Brief: Each line of the data should be repeated precisely.

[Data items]

+---+

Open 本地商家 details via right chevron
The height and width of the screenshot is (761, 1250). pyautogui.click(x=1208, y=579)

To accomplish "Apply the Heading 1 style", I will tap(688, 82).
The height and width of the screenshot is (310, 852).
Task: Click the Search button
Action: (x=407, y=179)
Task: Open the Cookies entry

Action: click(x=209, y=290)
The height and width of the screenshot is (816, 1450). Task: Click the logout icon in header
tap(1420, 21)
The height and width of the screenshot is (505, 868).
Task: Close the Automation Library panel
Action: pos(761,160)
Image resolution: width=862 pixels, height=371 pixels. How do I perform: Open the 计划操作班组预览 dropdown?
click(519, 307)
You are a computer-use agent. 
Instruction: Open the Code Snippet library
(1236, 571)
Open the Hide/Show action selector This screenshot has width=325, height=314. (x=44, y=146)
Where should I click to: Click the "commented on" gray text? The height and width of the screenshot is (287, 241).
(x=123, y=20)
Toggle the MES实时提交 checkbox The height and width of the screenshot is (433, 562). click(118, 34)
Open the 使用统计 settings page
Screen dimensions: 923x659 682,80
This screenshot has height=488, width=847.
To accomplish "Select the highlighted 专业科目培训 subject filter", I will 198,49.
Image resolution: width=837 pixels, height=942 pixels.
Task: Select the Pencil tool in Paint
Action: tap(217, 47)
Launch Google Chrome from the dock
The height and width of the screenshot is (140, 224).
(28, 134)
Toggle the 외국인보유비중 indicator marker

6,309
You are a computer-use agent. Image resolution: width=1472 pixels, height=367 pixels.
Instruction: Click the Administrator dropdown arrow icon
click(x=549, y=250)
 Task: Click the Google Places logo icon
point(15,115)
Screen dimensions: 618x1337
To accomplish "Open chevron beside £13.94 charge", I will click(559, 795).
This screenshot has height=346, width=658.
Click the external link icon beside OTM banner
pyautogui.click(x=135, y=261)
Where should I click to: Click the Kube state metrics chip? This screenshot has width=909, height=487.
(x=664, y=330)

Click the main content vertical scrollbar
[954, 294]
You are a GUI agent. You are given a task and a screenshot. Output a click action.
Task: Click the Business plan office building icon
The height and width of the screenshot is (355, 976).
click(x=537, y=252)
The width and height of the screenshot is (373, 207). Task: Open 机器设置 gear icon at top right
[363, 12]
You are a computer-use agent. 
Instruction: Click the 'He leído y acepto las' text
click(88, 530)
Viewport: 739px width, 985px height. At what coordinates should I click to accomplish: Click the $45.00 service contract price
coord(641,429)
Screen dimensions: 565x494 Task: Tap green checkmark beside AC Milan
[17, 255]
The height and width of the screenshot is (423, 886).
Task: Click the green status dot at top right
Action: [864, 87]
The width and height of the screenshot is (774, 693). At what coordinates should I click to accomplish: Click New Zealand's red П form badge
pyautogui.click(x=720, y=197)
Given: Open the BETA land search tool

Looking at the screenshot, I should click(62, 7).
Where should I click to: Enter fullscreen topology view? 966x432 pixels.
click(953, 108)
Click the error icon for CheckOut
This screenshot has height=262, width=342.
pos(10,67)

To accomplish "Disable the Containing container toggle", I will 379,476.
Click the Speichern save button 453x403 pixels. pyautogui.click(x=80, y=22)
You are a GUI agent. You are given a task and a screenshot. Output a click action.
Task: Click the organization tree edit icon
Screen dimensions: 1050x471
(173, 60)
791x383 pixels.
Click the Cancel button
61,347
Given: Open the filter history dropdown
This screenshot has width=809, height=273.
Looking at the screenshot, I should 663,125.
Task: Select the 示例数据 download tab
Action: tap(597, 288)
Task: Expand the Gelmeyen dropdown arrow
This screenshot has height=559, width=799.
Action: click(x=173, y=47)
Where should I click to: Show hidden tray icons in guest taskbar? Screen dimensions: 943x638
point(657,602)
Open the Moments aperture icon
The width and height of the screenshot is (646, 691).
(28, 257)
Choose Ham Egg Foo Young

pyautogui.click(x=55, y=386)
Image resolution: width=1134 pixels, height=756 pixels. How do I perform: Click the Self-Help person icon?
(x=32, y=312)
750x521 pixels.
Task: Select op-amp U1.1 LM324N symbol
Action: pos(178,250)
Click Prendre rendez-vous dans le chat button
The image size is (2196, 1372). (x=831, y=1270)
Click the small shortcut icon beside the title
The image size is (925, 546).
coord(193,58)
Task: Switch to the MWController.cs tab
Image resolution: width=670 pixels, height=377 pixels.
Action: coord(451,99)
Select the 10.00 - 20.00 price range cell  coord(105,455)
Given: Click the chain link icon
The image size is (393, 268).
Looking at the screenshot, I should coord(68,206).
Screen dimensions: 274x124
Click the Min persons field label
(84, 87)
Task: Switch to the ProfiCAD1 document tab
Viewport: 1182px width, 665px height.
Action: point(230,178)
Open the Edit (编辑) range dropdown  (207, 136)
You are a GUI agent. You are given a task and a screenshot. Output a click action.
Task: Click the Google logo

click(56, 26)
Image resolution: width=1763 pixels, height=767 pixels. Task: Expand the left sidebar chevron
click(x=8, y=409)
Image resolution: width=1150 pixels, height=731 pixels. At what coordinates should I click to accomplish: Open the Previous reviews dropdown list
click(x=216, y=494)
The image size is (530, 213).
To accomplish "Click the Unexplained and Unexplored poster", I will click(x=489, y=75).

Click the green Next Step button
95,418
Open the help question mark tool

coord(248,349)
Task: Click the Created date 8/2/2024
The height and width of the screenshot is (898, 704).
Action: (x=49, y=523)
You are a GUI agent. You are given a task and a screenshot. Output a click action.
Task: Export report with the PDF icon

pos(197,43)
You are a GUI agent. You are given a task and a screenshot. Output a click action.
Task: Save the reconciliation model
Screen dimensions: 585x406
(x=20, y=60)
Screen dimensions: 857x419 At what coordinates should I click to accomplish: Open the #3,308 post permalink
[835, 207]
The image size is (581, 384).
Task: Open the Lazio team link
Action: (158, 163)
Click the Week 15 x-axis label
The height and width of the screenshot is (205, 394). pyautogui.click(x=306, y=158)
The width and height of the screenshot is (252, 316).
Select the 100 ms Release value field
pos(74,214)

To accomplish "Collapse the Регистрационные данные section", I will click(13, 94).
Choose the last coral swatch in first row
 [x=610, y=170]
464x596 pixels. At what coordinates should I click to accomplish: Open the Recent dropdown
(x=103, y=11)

+---+

Output for this exercise:
Open 本地商家 details via right chevron
The height and width of the screenshot is (761, 1250). pyautogui.click(x=1208, y=579)

To accomplish "Apply the Heading 1 style", I will tap(688, 82).
The height and width of the screenshot is (310, 852).
Task: Click the Search button
Action: (x=407, y=179)
Task: Open the Cookies entry

Action: click(x=209, y=290)
The height and width of the screenshot is (816, 1450). Task: Click the logout icon in header
tap(1420, 21)
The height and width of the screenshot is (505, 868).
Task: Close the Automation Library panel
Action: pos(761,160)
Image resolution: width=862 pixels, height=371 pixels. How do I perform: Open the 计划操作班组预览 dropdown?
click(519, 307)
You are a computer-use agent. 
Instruction: Open the Code Snippet library
(1236, 571)
Open the Hide/Show action selector This screenshot has width=325, height=314. (x=44, y=146)
Where should I click to: Click the "commented on" gray text? The height and width of the screenshot is (287, 241).
(x=123, y=20)
Toggle the MES实时提交 checkbox The height and width of the screenshot is (433, 562). click(118, 34)
Open the 使用统计 settings page
Screen dimensions: 923x659 682,80
This screenshot has height=488, width=847.
To accomplish "Select the highlighted 专业科目培训 subject filter", I will 198,49.
Image resolution: width=837 pixels, height=942 pixels.
Task: Select the Pencil tool in Paint
Action: tap(217, 47)
Launch Google Chrome from the dock
The height and width of the screenshot is (140, 224).
(28, 134)
Toggle the 외국인보유비중 indicator marker

6,309
You are a computer-use agent. Image resolution: width=1472 pixels, height=367 pixels.
Instruction: Click the Administrator dropdown arrow icon
click(x=549, y=250)
 Task: Click the Google Places logo icon
point(15,115)
Screen dimensions: 618x1337
To accomplish "Open chevron beside £13.94 charge", I will click(559, 795).
This screenshot has height=346, width=658.
Click the external link icon beside OTM banner
pyautogui.click(x=135, y=261)
Where should I click to: Click the Kube state metrics chip? This screenshot has width=909, height=487.
(x=664, y=330)

Click the main content vertical scrollbar
[954, 294]
You are a GUI agent. You are given a task and a screenshot. Output a click action.
Task: Click the Business plan office building icon
The height and width of the screenshot is (355, 976).
click(x=537, y=252)
The width and height of the screenshot is (373, 207). Task: Open 机器设置 gear icon at top right
[363, 12]
You are a computer-use agent. 
Instruction: Click the 'He leído y acepto las' text
click(88, 530)
Viewport: 739px width, 985px height. At what coordinates should I click to accomplish: Click the $45.00 service contract price
coord(641,429)
Screen dimensions: 565x494 Task: Tap green checkmark beside AC Milan
[17, 255]
The height and width of the screenshot is (423, 886).
Task: Click the green status dot at top right
Action: [864, 87]
The width and height of the screenshot is (774, 693). At what coordinates should I click to accomplish: Click New Zealand's red П form badge
pyautogui.click(x=720, y=197)
Given: Open the BETA land search tool

Looking at the screenshot, I should click(62, 7).
Where should I click to: Enter fullscreen topology view? 966x432 pixels.
click(953, 108)
Click the error icon for CheckOut
This screenshot has height=262, width=342.
pos(10,67)

To accomplish "Disable the Containing container toggle", I will 379,476.
Click the Speichern save button 453x403 pixels. pyautogui.click(x=80, y=22)
You are a GUI agent. You are given a task and a screenshot. Output a click action.
Task: Click the organization tree edit icon
Screen dimensions: 1050x471
(173, 60)
791x383 pixels.
Click the Cancel button
61,347
Given: Open the filter history dropdown
This screenshot has width=809, height=273.
Looking at the screenshot, I should 663,125.
Task: Select the 示例数据 download tab
Action: tap(597, 288)
Task: Expand the Gelmeyen dropdown arrow
This screenshot has height=559, width=799.
Action: click(x=173, y=47)
Where should I click to: Show hidden tray icons in guest taskbar? Screen dimensions: 943x638
point(657,602)
Open the Moments aperture icon
The width and height of the screenshot is (646, 691).
(28, 257)
Choose Ham Egg Foo Young

pyautogui.click(x=55, y=386)
Image resolution: width=1134 pixels, height=756 pixels. How do I perform: Click the Self-Help person icon?
(x=32, y=312)
750x521 pixels.
Task: Select op-amp U1.1 LM324N symbol
Action: pos(178,250)
Click Prendre rendez-vous dans le chat button
The image size is (2196, 1372). (x=831, y=1270)
Click the small shortcut icon beside the title
The image size is (925, 546).
coord(193,58)
Task: Switch to the MWController.cs tab
Image resolution: width=670 pixels, height=377 pixels.
Action: coord(451,99)
Select the 10.00 - 20.00 price range cell  coord(105,455)
Given: Click the chain link icon
The image size is (393, 268).
Looking at the screenshot, I should coord(68,206).
Screen dimensions: 274x124
Click the Min persons field label
(84, 87)
Task: Switch to the ProfiCAD1 document tab
Viewport: 1182px width, 665px height.
Action: point(230,178)
Open the Edit (编辑) range dropdown  (207, 136)
You are a GUI agent. You are given a task and a screenshot. Output a click action.
Task: Click the Google logo

click(56, 26)
Image resolution: width=1763 pixels, height=767 pixels. Task: Expand the left sidebar chevron
click(x=8, y=409)
Image resolution: width=1150 pixels, height=731 pixels. At what coordinates should I click to accomplish: Open the Previous reviews dropdown list
click(x=216, y=494)
The image size is (530, 213).
To accomplish "Click the Unexplained and Unexplored poster", I will click(x=489, y=75).

Click the green Next Step button
95,418
Open the help question mark tool

coord(248,349)
Task: Click the Created date 8/2/2024
The height and width of the screenshot is (898, 704).
Action: (x=49, y=523)
You are a GUI agent. You are given a task and a screenshot. Output a click action.
Task: Export report with the PDF icon

pos(197,43)
You are a GUI agent. You are given a task and a screenshot. Output a click action.
Task: Save the reconciliation model
Screen dimensions: 585x406
(x=20, y=60)
Screen dimensions: 857x419 At what coordinates should I click to accomplish: Open the #3,308 post permalink
[835, 207]
The image size is (581, 384).
Task: Open the Lazio team link
Action: (158, 163)
Click the Week 15 x-axis label
The height and width of the screenshot is (205, 394). pyautogui.click(x=306, y=158)
The width and height of the screenshot is (252, 316).
Select the 100 ms Release value field
pos(74,214)

To accomplish "Collapse the Регистрационные данные section", I will click(13, 94).
Choose the last coral swatch in first row
 [x=610, y=170]
464x596 pixels. At what coordinates should I click to accomplish: Open the Recent dropdown
(x=103, y=11)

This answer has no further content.